Sunday, January 6, 2008

York Fly-out



Yesterday was just one of those days that turns out better than if you had tried to plan it. Got up early and took GA newbie George Johnson to York PA with me for our first 2008 EAA 240 fly out. George got to fly Cirrus chase from the back of the '8 by following Mike, Jim, Jeff and Harv in the spaceship one Cirrus. That sucker is loaded but it kept up with the '8 fine in cruise. Below you can see the star wars panel making it too easy for Mike to line up his strafing run on the unsuspecting farm house located off the end of runway 31 at York. Mike pretended to overshoot the runway to achieve this optimal angle of attack.

I'm pretty sure that's what they said because if anyone knew how much processing power that plane had they'd never believe anyone flying it could ever fly a less than perfect pattern. No way. After a filling breakfast and dropping George off at New Garden, I flew to Wilmington and snuggled the '8 into Rich Zeidman's toasty hangar where Matt Noto, Rich and I did some progressive conditional inspection checks on his RV-7 and my RV-8. My cylinder leak check results were good and no one get whacked by a runaway blade in the process. Later that evening it was on to Media to meet Rich and Pat for dinner and drinks.









Friday, January 4, 2008

New Year's resolution leads to a balanced life.

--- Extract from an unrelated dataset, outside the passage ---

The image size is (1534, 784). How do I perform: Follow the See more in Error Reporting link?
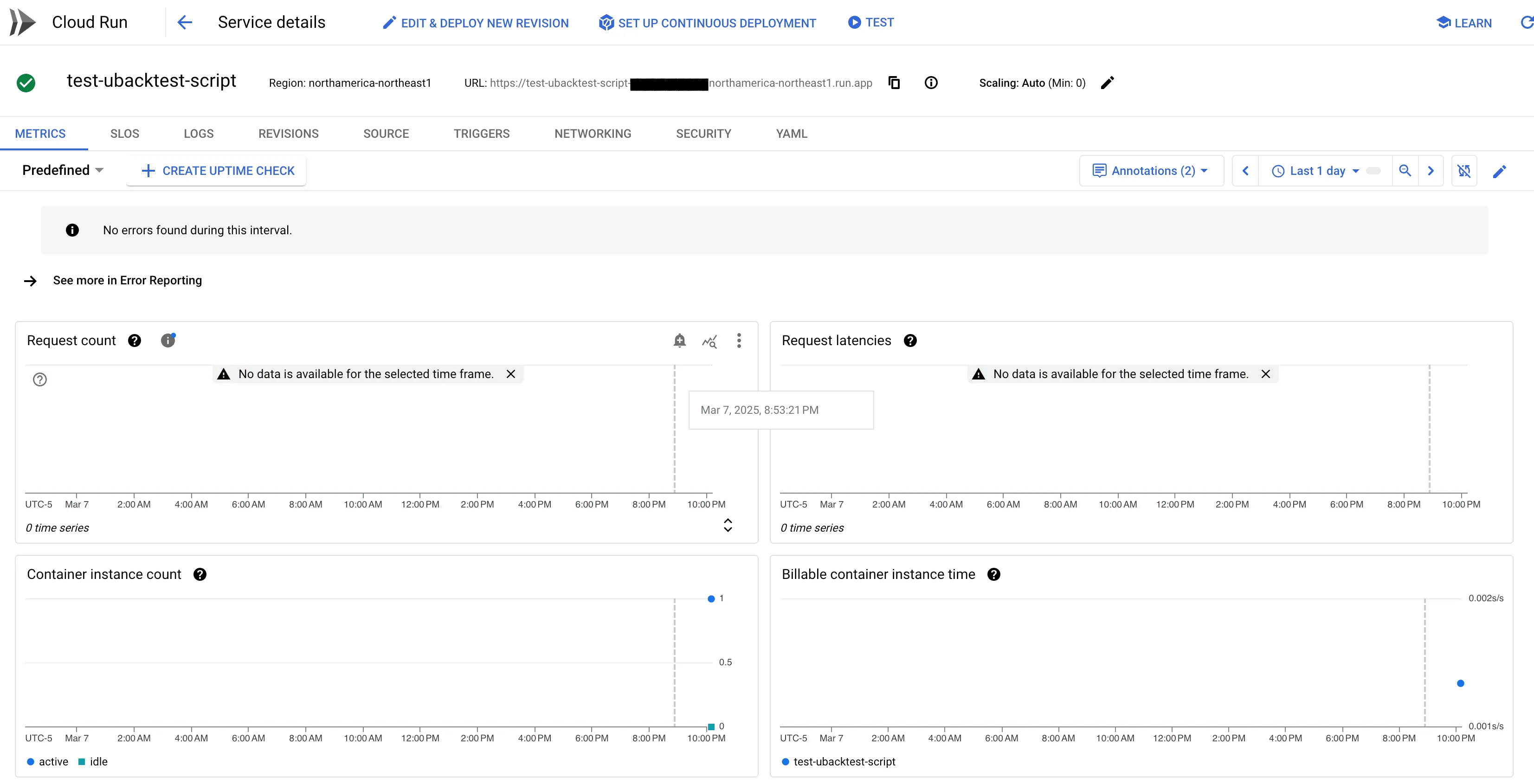tap(127, 280)
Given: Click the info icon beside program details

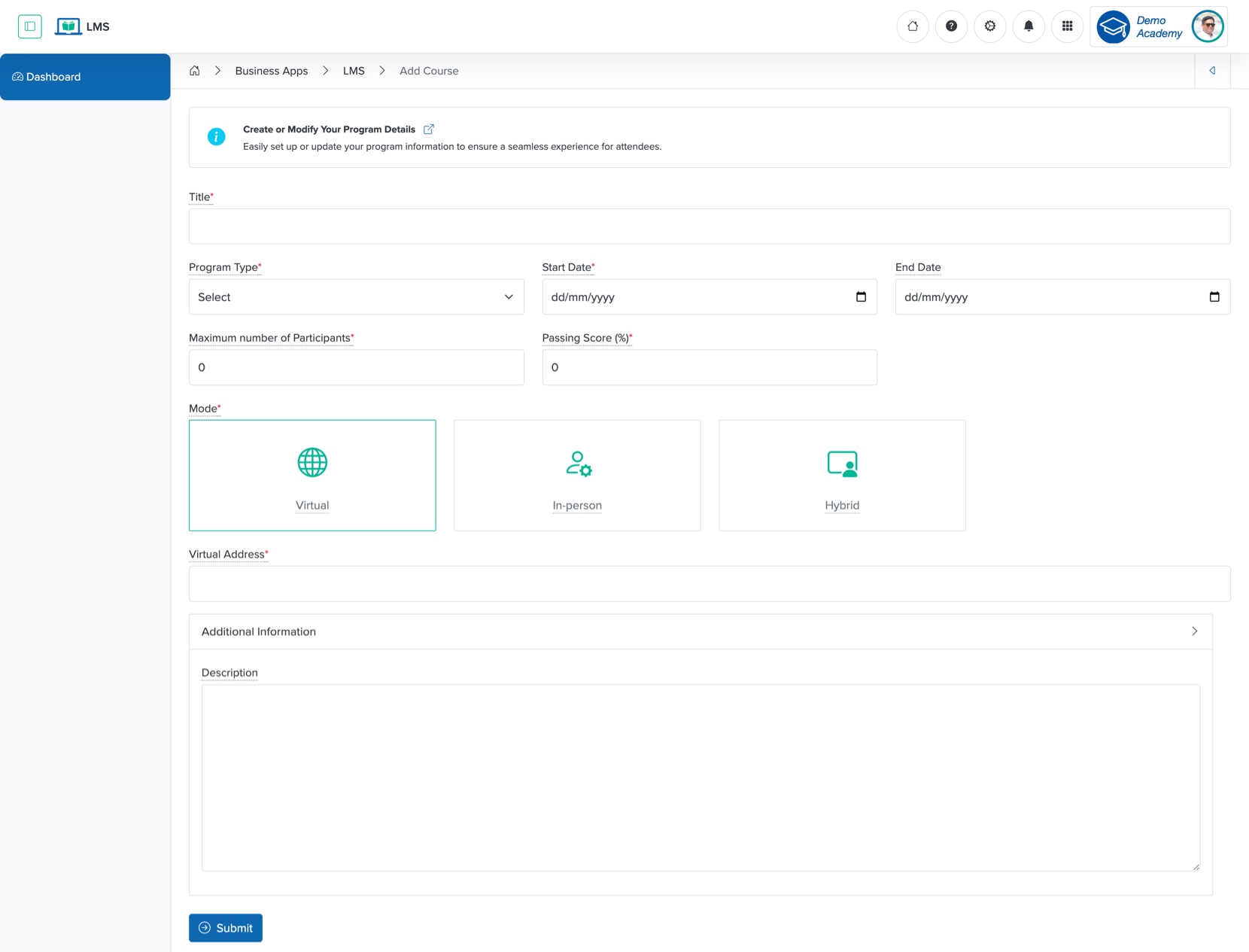Looking at the screenshot, I should point(216,137).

Heck, it was only 20 degrees with slight winds so with balmy conditions like that Christine and I headed to Lancaster airport so we could pay $265 to hangout on the ramp periodically running up the engine to hurricane force winds (talk about wind chill!) while patient Mark from Sensenich prop services fiddled with small weights on the starting ring. Before the balancing act there were times when I'd try to cruise at 23 squared but the noise and vibration just wasn't nice so I often cruised with settings above 2350. Well, after over an hour of tinkering between 2500 and 2300 RPM readings on his computer, we settled on minimizing the IPS at 2300 RPM and hit a home run. Below are the results on paper and on the flight home I cruised at 2300 squared and enjoyed it for the first time in this plane. What a difference. I think I could even start to tell the difference while taxiing but I definately could in the air. Glad I kept the only NYs resolution I've ever remember making! If you haven't done this yet to your homebuilt, DO IT SOON!

Thursday, January 3, 2008

We did some catching up!





Christmas 2007 was great! My sister and her family were in town from Las Vegas and the weather was fantastic so got some flights in with the RV-8. That included flying my brother-in-law Mike Lim, friend Mike McGlade and Rachel's boyfriend Jackson for their first ever RV/small GA plane flights. That's always extra rewarding, taking up newbies and giving them the stick. I'm still off work! Spending time learning Perl and finalizing my RV8 paint scheme. Naturally Christine and I don't like the same paint schemes as "the best" but there's a middle ground I'm warming up to....but I'm not letting the cat out of the bag just yet.